:: Direction ::
Print the items below from the line with "Task: Click the open folder toolbar icon" to the line with "This screenshot has", both included, and leave the pictures out.

:: Data for processing ::
□ □ □ □ □

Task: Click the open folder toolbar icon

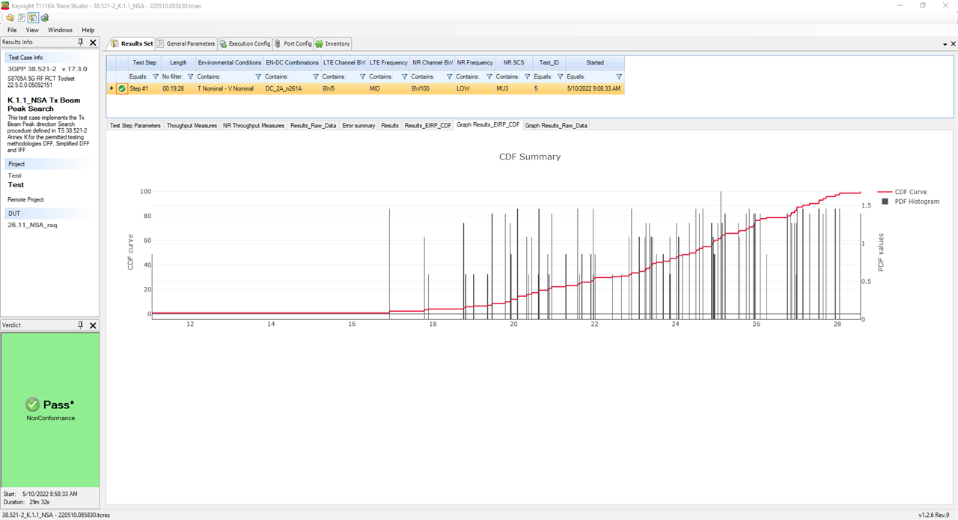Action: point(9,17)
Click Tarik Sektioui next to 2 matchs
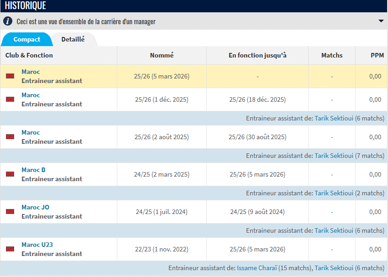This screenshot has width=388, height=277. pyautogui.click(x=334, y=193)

□ □ □ □ □

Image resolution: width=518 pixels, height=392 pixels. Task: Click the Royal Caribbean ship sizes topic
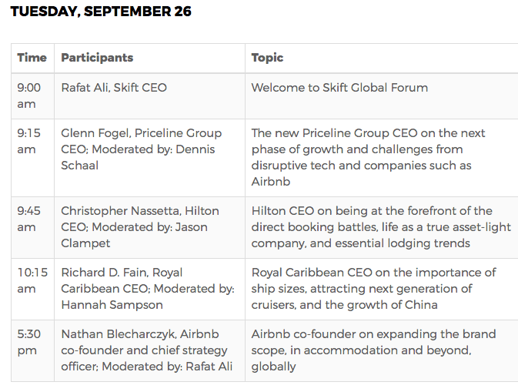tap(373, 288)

□ □ □ □ □

:: Output for this exercise ::
Task: Click the open folder toolbar icon

Action: point(9,17)
Click Tarik Sektioui next to 2 matchs
This screenshot has width=388, height=277. pyautogui.click(x=334, y=193)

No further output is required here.